Only one source of carbon-free electricity is economic, reliable 24/7, and proven to work on a large scale: nuclear power. Nuclear power generation is criticized by some in the United States because current reactors produce tons of radioactive waste without a permanent, dedicated storage space in this country. The most significant high-level waste from a nuclear reactor is the used nuclear fuel left after it has spent more than four years in the reactor generating heat for electricity. The cost of disposing of nuclear waste from commercial reactors in the United States has been estimated at $92 billion. Each reactor generates waste that, in 2014, was estimated to cost $300 million to manage.
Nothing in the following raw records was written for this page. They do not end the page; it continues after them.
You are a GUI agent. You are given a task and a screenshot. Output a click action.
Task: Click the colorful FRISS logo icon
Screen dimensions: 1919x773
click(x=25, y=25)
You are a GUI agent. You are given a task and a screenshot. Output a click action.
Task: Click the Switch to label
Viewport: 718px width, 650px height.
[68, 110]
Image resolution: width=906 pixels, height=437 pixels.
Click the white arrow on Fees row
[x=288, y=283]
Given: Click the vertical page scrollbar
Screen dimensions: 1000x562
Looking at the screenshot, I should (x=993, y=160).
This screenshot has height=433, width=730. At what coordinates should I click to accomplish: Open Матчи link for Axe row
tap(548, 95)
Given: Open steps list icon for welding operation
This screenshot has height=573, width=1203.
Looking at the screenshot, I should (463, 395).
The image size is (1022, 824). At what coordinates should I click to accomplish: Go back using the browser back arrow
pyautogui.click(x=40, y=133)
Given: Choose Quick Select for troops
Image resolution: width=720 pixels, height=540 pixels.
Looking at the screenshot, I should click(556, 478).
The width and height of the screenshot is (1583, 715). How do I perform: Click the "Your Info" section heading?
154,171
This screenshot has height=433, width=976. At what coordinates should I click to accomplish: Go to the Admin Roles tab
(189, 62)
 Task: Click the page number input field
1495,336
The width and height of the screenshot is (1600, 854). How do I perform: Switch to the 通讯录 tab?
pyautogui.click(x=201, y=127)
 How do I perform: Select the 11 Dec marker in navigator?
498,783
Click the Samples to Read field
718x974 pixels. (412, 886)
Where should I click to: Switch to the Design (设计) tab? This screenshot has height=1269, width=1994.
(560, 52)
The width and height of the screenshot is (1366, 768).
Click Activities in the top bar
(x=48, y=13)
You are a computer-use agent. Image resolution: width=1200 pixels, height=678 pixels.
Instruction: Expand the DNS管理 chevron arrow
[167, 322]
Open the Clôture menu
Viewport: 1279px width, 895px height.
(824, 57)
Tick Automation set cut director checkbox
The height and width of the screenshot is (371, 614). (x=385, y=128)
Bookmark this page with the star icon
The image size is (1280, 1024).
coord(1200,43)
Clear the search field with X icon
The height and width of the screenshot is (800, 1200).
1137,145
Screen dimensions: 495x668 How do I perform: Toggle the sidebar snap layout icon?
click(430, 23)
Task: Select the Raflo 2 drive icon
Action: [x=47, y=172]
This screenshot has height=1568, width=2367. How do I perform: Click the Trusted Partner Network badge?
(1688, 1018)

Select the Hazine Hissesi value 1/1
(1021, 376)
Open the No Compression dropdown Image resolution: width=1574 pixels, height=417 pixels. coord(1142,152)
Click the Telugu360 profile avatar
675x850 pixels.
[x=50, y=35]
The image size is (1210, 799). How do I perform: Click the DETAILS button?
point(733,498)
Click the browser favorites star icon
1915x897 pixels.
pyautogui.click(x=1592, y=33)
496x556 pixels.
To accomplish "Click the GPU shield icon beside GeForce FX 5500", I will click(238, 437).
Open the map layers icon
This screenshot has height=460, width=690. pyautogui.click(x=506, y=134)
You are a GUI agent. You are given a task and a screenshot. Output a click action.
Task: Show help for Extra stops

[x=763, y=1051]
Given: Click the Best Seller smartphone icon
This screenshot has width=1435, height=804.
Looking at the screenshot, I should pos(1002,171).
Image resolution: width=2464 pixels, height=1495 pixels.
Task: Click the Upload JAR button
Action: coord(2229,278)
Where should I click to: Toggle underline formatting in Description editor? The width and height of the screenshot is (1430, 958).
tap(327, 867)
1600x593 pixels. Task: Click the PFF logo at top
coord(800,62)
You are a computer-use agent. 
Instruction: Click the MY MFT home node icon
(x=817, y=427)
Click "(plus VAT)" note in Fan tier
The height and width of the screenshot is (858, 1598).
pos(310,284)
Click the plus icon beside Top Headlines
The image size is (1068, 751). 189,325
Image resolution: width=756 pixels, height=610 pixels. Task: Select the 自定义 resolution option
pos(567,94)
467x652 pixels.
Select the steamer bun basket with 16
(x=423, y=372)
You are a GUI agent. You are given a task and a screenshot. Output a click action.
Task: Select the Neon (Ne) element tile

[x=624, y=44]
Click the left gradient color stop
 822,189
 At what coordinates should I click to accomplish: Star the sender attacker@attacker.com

However, the volume of the spent nuclear fuel produced by a TWR will be about 80 percent less than that produced by the commercial “light water” reactors in use in the United States today. This is because TerraPower’s TWR burns not only the initial enriched material, but also converts and burns much of the natural or depleted uranium in the fuel without reprocessing, compared with the reactors currently in use that burn just enriched material. In fact, depleted uranium, previously considered a waste by-product of the uranium enrichment process, is the sustaining fuel source for the TWR.

Use of depleted uranium will also reduce fuel costs, where fuel costs currently make up 30 percent of the cost of producing power with a nuclear plant. One-third of those fuel costs are due to enrichment, which is necessary for the current crop of light water reactors in the United States. For a typical U.S. reactor, the approximate cost of fuel reloads is about $40 million, based on an 18-month refueling cycle, or more than $13 million for enrichment alone. But this is not the case for TerraPower’s TWR, which does not use enriched uranium except at startup, resulting in a lifetime fuel savings of hundreds of millions of dollars.

Moreover, a TWR can run for at least a decade without refueling, with only depleted uranium needed for the reloads. Such a dramatic increase in fuel efficiency means that a larger portion of global uranium resources can remain underground. Mining has become a controversial activity in the conversation about climate change. TerraPower’s reactor obviates the need to mine for new uranium resources to sustain the operation of TWRs for centuries after their startup period.

Given all this, from an environmentalist’s point of view and from a business manager’s point of view, TerraPower’s TWR provides an improved waste option solution – not only to problems of the volumes needed for waste disposal but also to the problem of operating costs as related to fuel costs.